The Mind and The Future

With the mind we can think, project and imagine that we can do many things.
The mind has a fast projection rhythm, the mind does not contemplate the body. The body (material world) only has a quote-unquote “limited” capacity to expand, to change, to move forward. The reality is that the body has fixed and unalterable processes to follow to transform itself, while the mind constantly transforms itself effortlessly: it goes from one thought to another, it moves in space and time with just a thought or an emotion.


The mind fluctuates rapidly between past and future almost constantly. Only in moments of high concentration, such as when writing this text, where one manages to literally turn every idea into real action (as when creating art, teaching a discipline or studying it), is that the mind can be for several intermittent continuous moments in the present. And yet some other thoughts may intersect.


The mind that connects us with the past and the future always presents us with the idea of ​​fear.
The fear of repeating painful instances of the past isolates us from people, encapsulates us in isolation and loneliness, nostalgia and despair. The fear of losing control in the face of a new, unknown experience, and not knowing what may happen in the future, whether it will work out or not, prevents us from living new experiences and, through them, breaking certain limits of structures that we put there for ourselves.


That is why when we have a mind that continually fluctuates between past and future, the feeling we have is that of being stuck.
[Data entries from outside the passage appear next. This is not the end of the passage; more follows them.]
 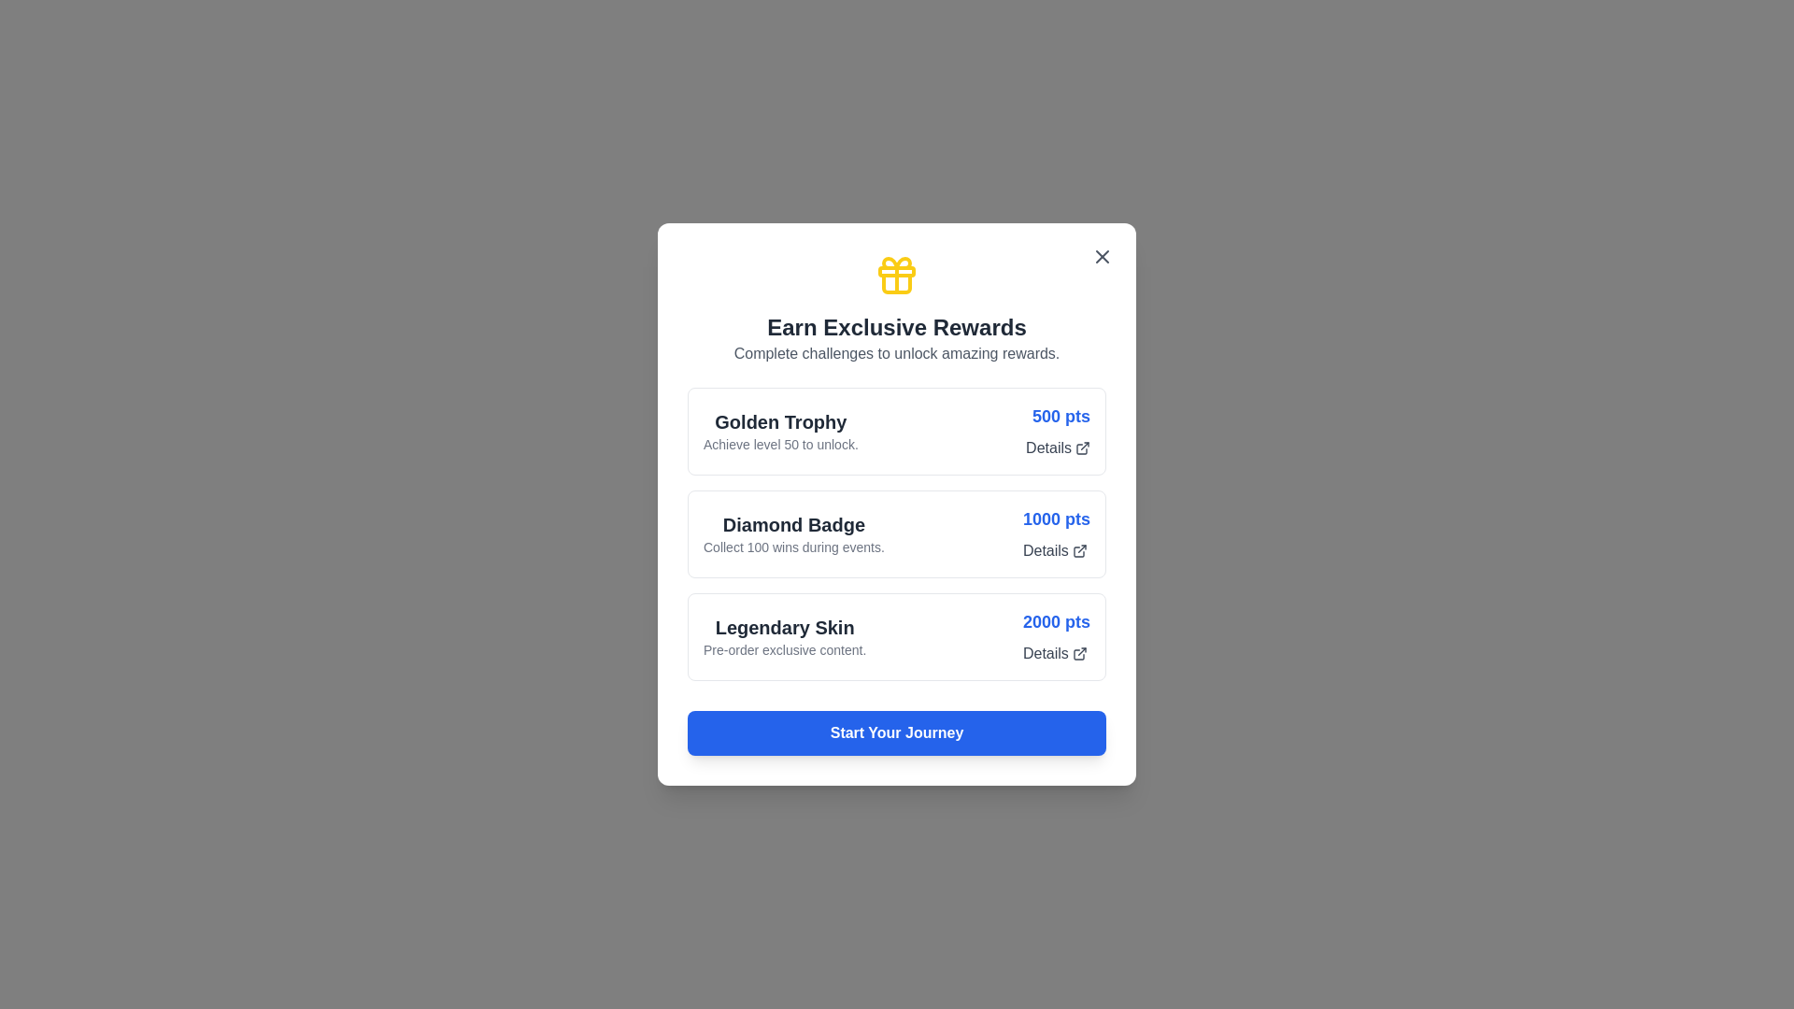 I want to click on text block displaying 'Legendary Skin' and 'Pre-order exclusive content' which is located in the third reward item of the panel, so click(x=785, y=636).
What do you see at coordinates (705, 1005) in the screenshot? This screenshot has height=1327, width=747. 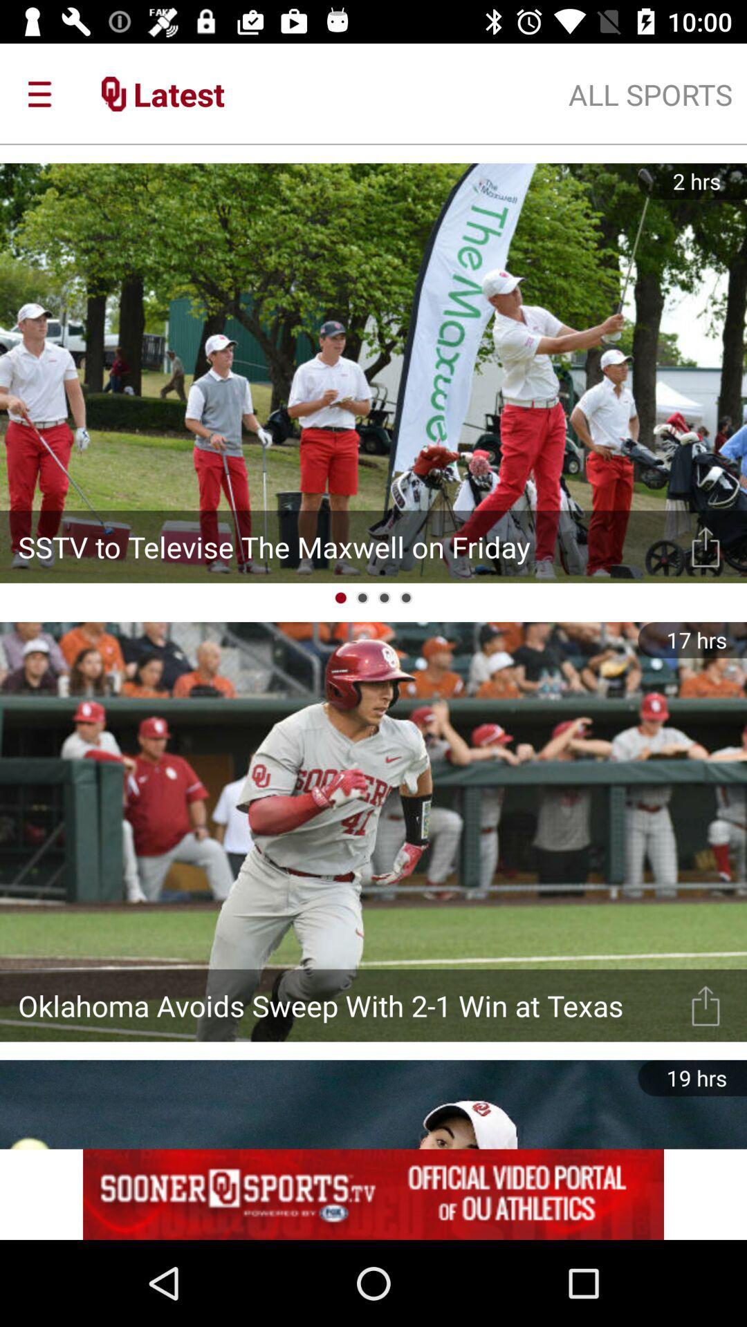 I see `upload file` at bounding box center [705, 1005].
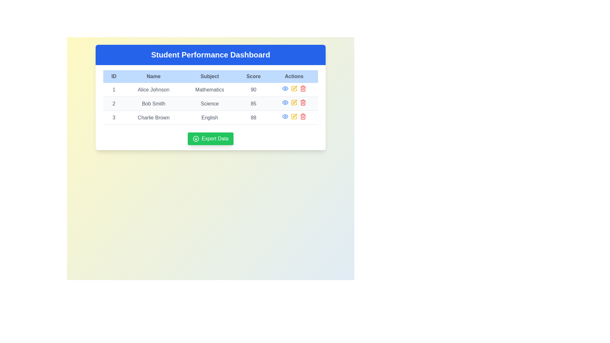  Describe the element at coordinates (210, 55) in the screenshot. I see `the title text element that provides a clear description of the student performance dashboard, located at the top of the interface in a blue header section` at that location.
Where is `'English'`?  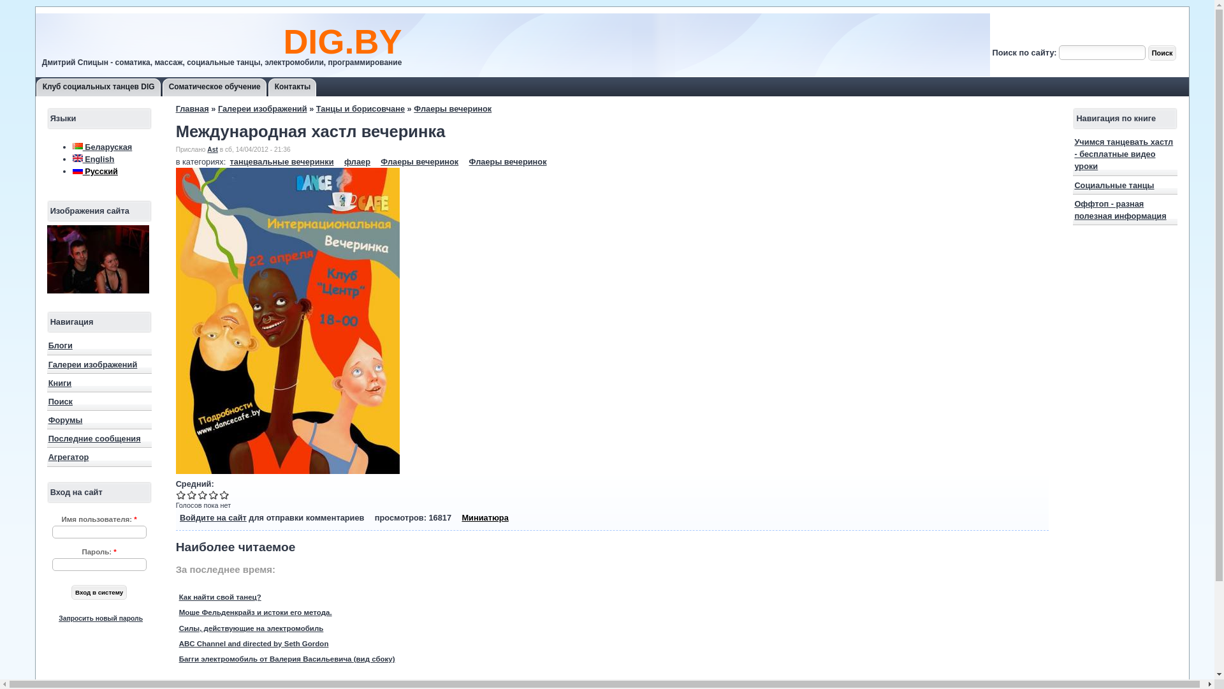
'English' is located at coordinates (93, 158).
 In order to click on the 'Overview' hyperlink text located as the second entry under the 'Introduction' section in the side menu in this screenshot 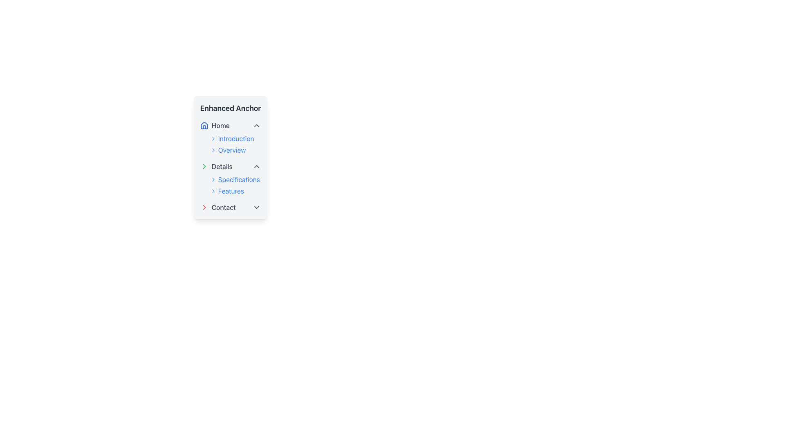, I will do `click(235, 150)`.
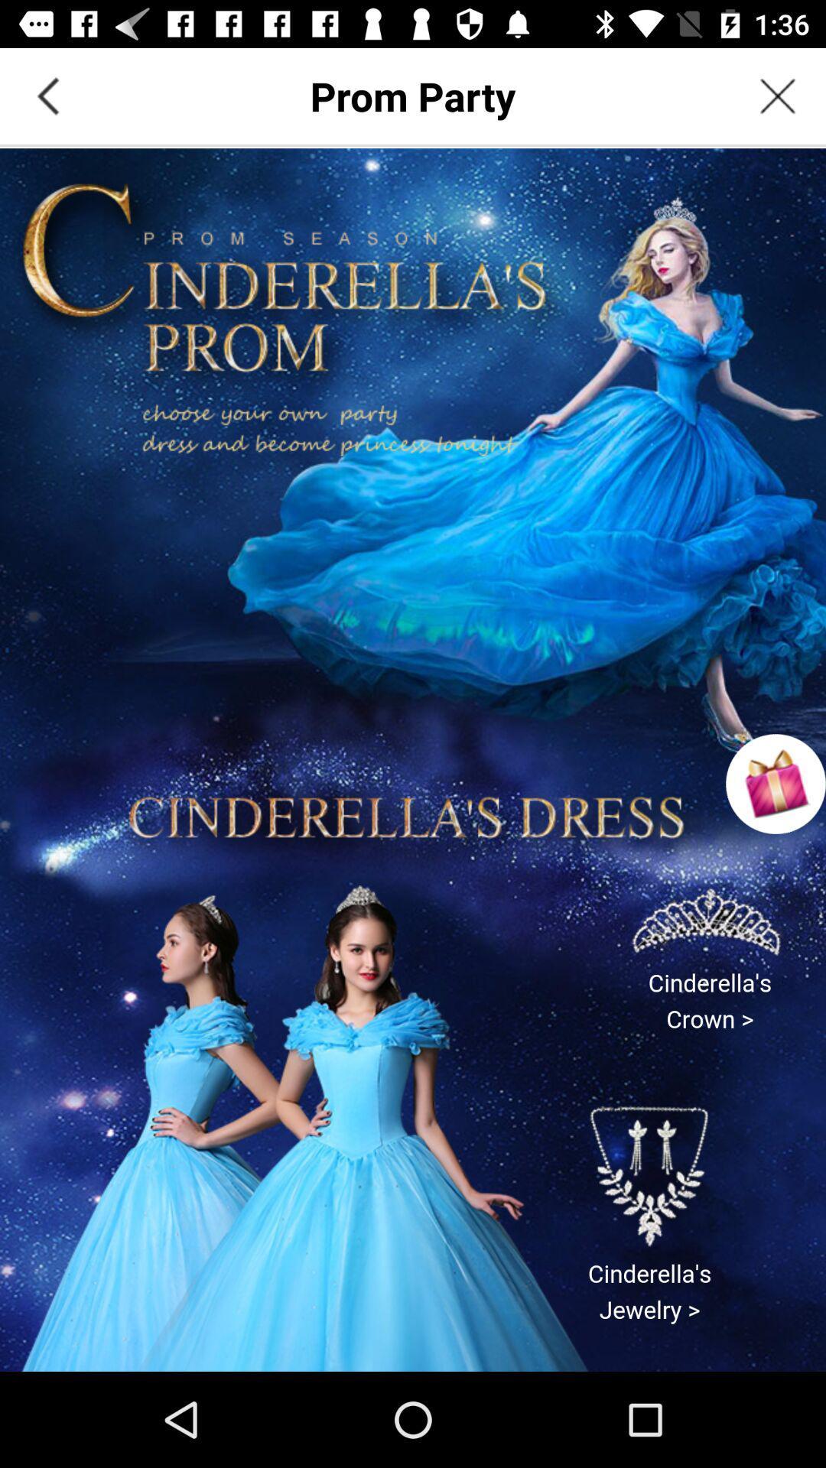 This screenshot has width=826, height=1468. What do you see at coordinates (47, 95) in the screenshot?
I see `go back` at bounding box center [47, 95].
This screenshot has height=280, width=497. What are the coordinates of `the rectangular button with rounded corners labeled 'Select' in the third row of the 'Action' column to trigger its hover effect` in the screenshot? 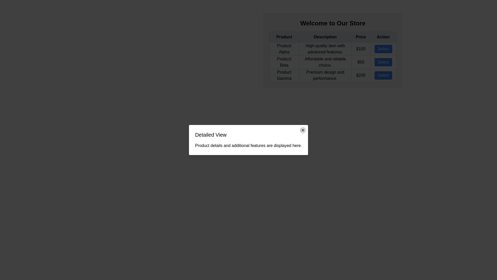 It's located at (383, 75).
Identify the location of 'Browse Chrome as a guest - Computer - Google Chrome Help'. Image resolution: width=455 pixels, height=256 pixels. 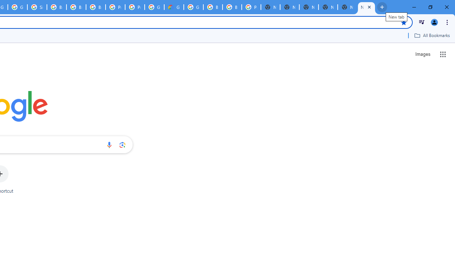
(232, 7).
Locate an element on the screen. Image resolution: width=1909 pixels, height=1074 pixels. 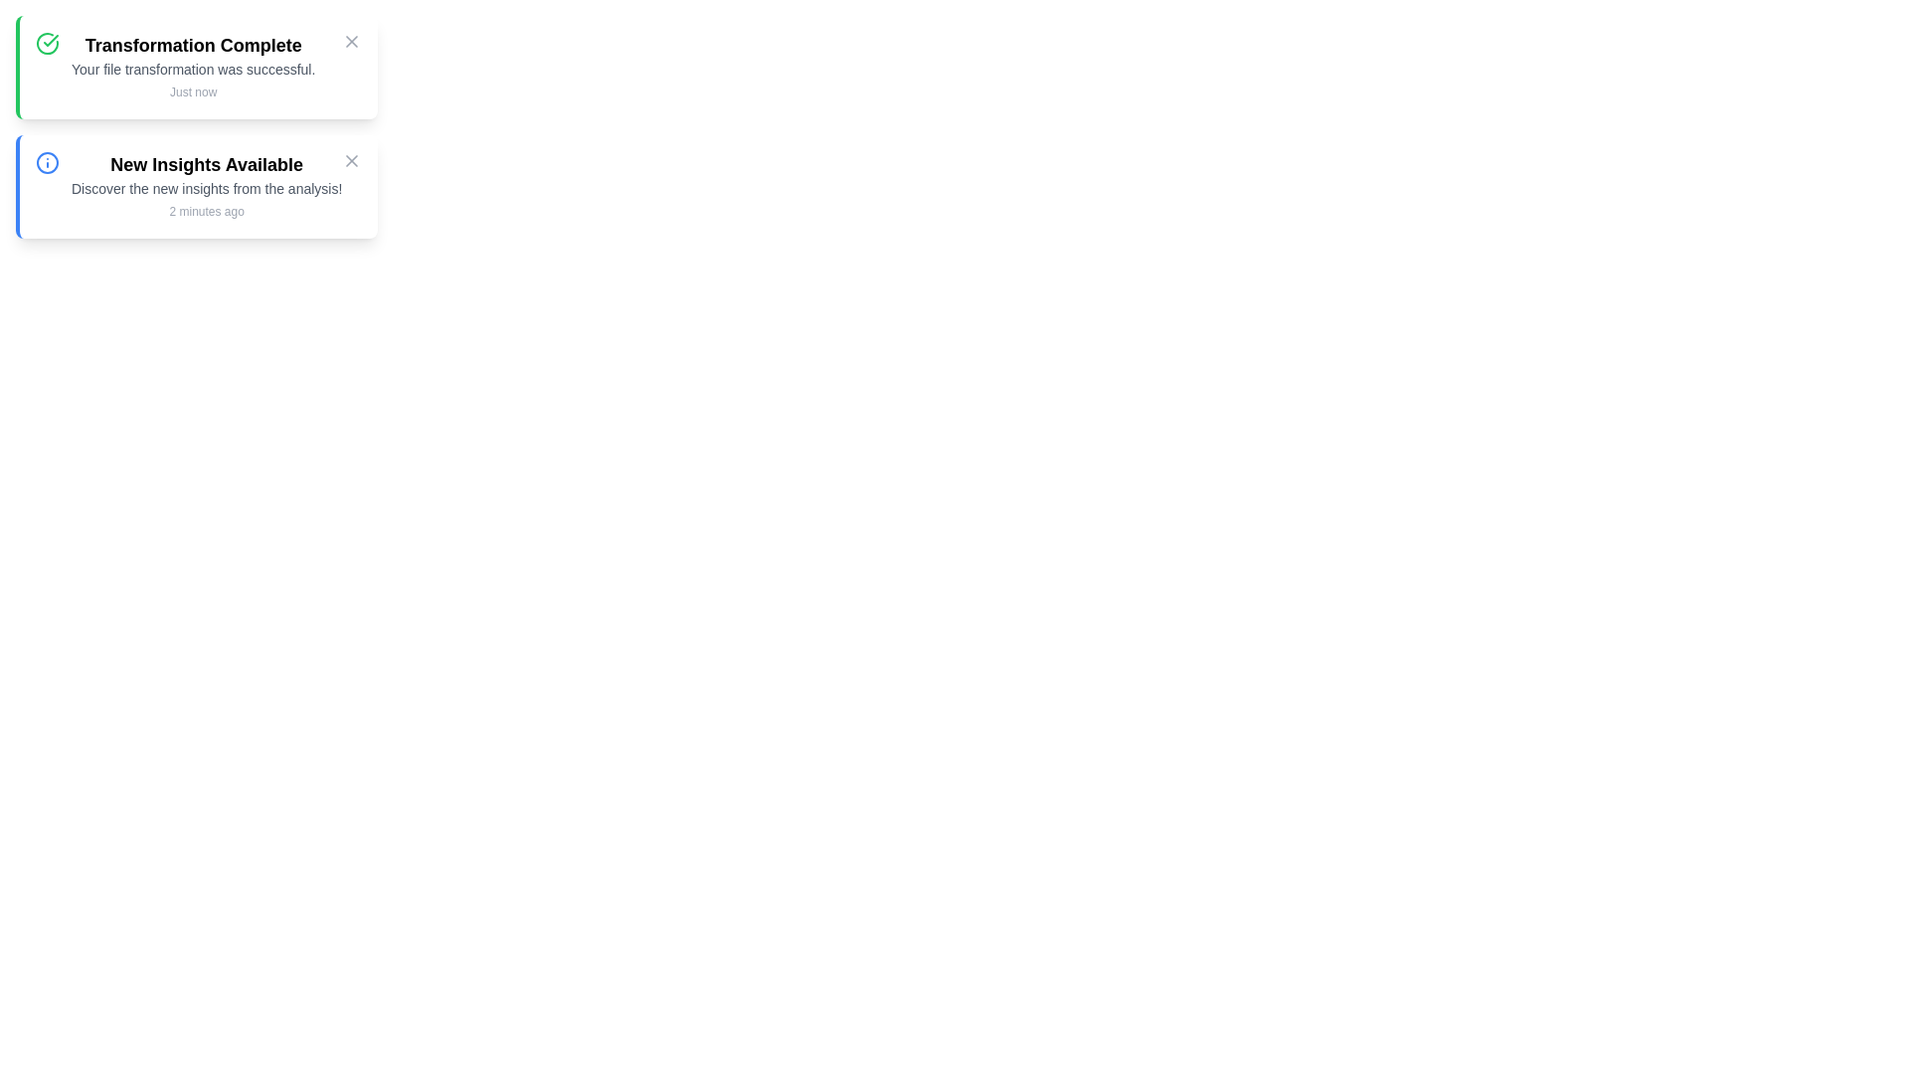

As if the wheel didn’t turn, we do things and yet we don’t get anywhere. We repeat patterns, we repeat situations and misfortunes, we feel lost and aimless. What we do does not fulfil us. Because internally we know that we are not breaking those internal barriers, we are staying inside. Or maybe we don’t even know it, we just recognize the feeling of being stuck.


If our feeling is that of being stuck and stagnant, it is logical that the last thing we want is to sit still and observe the present in silence. It is paradoxical, because it is exactly what we need. The problem is that we do not realize that the stagnation is precisely because our mind is constantly swinging between memory and fear, between comfort and desire. We believe at first glance that we are still, but actually, the mind cannot be still.


Through techniques of quieting the mind we can gradually open the gap so that the mind can recognise itself in the body. So that it can be reflected: “I think this, but my body is this”; “my body feels this, (pain, tension, stiffness) but my mind wants to keep climbing mountains”; or “my body has all these capacities but I am afraid to show them, to put them into practice or to try to build something by trusting in my abilities”.


With observation comes acceptance. The ‘I Am’. Without judgement, honestly evaluating my virtues and my impediments. When I see who I am today I can stop longing for what I was. When I see how much I have grown and the experience I have accumulated, I realise that I am no longer a fearful boy or girl, that then I am an adult and I can encourage myself, I can make decisions, I can consciously change my reality and support myself when my decisions don’t go as expected. That is the true process of breaking down structures.


A sensation of liberation and overflow ensues, which is convenient to work through channeling tools, such as psychological therapy, saddhana, trust and containment groups, artistic expressions of all kinds; a conscious exercise of the body, mind and emotions, and regular contact with nature.